Such gains and setbacks point to a strong shift in the political atmosphere in Europe compared to the previous round of votes in 2019, according to analysts.

“The wars in Ukraine and in Gaza, along with an ongoing economic crisis across the bloc – all of that contributes to a much more anxious climate, which also makes voters look for more security,” said Vessela Tcherneva, the European Council on Foreign Relations’ deputy director. “And the far right is promising them more security.”

But, Tcherneva noted, EU elections are also referendums on national leaders.

Who are the big losers and winners among national leaders?

Let’s unpack:

  • German Chancellor Olaf Scholz’s Social Democratic Party (SPD) suffered a crushing defeat, securing about 14 percent of the vote — coming in third place behind the conservative alliance of the Christian Democratic Union (CDU) and the Christian Social Union (CSU), which secured 30 percent of the vote, and the big gainer, the extreme-right Alternative for Germany (AfD), which scored its best results in history with 16 percent of the vote.
  • The vote triggered a political earthquake in France, where Le Pen won 30 percent of the vote with her National Rally (RN) party – double compared to President Emmanuel Macron’s Renaissance (RE) party. As a result, Macron dissolved parliament and called for snap elections. The president now has three weeks to convince French voters to back his party.
  • It wasn’t a great night for Hungary’s nationalist leader Viktor Orban’s Fidesz party. While he got nearly 44 percent of the vote, it was the party’s worst-ever result in an European Parliament election.
  • Italian Prime Minister Giorgia Meloni was a definite winner, her Brothers of Italy getting nearly 30 percent of the vote. It’s the perfect political backdrop for her, as she prepares to preside over the Group of Seven (G7) leaders summit later this week in Fasano.

What does it all mean?

Despite their overall gains, far-right parties are divided among themselves. For instance, the ID kicked out the German AfD in May after comments from a leader of the party indicating sympathy with the Nazis.

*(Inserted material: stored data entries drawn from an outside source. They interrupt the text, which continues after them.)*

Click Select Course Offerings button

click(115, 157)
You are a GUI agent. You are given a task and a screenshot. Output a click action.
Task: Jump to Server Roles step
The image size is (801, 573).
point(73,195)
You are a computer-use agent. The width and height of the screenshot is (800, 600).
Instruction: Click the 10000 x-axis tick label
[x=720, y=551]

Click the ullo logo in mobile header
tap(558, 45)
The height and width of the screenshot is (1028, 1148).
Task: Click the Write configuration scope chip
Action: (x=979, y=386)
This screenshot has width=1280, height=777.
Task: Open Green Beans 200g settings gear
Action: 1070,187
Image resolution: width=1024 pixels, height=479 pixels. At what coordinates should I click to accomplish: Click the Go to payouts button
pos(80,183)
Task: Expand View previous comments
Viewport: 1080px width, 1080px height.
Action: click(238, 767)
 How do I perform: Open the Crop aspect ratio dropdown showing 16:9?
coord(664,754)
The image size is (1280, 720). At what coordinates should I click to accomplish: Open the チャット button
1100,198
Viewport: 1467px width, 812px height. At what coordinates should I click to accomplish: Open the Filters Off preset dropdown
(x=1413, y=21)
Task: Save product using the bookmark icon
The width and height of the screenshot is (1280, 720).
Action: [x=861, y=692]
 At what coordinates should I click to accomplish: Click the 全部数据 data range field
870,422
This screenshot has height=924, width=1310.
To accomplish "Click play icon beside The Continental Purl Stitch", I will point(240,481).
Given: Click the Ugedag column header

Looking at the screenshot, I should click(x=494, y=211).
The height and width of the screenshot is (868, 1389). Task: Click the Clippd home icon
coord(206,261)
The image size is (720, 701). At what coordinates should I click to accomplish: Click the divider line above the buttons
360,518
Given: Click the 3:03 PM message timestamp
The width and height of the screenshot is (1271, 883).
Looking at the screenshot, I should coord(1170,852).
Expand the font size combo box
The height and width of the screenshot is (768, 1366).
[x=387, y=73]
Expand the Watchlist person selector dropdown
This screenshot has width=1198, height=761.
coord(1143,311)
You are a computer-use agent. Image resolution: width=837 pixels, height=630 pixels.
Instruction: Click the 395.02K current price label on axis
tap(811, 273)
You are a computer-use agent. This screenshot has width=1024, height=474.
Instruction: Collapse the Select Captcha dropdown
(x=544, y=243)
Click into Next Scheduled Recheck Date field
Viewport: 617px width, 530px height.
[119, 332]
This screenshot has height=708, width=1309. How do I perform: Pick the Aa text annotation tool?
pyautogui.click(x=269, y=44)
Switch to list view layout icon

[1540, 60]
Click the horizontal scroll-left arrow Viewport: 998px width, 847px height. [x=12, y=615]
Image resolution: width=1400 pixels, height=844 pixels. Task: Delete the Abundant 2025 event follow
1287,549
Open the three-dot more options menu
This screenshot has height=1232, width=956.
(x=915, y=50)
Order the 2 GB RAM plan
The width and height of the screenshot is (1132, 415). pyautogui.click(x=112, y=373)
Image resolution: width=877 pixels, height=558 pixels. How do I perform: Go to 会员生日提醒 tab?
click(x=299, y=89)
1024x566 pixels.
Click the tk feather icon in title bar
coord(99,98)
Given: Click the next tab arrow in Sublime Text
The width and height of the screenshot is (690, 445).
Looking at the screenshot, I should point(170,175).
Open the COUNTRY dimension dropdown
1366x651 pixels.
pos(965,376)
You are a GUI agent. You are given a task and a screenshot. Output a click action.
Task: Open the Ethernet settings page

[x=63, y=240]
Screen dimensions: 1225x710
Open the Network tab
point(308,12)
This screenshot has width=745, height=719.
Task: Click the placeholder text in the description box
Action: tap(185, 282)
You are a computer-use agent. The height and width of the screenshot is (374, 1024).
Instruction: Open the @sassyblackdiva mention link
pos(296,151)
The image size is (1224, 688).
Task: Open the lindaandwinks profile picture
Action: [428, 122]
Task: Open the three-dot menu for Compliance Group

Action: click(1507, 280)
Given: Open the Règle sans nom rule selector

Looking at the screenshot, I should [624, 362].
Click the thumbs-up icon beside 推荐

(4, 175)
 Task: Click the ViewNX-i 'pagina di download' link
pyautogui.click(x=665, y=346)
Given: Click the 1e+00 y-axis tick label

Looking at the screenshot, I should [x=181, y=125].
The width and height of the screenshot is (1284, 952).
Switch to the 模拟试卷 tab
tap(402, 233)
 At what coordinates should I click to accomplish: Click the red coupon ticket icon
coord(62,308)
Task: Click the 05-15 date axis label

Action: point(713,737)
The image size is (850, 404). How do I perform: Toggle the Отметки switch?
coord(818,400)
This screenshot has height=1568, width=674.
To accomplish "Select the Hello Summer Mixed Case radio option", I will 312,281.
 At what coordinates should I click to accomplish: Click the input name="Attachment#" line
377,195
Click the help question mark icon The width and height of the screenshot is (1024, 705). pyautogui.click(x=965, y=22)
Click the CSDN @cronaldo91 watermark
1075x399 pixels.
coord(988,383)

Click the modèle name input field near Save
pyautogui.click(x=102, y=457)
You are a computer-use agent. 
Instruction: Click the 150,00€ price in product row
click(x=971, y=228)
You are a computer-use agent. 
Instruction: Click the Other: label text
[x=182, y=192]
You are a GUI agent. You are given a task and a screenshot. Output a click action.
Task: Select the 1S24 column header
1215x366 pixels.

“Cooperating in the name of a superior objective is not really their beloved exercise,” said Olaf Bohnke, Berlin director of the Alliance of Democracies Foundation, a non-profit organisation, speaking of far-right parties.

Still, said Bohnke, these far-right groups could slow down or block EU policies – especially those related to climate change, migration and foreign policy, including aid to Ukraine.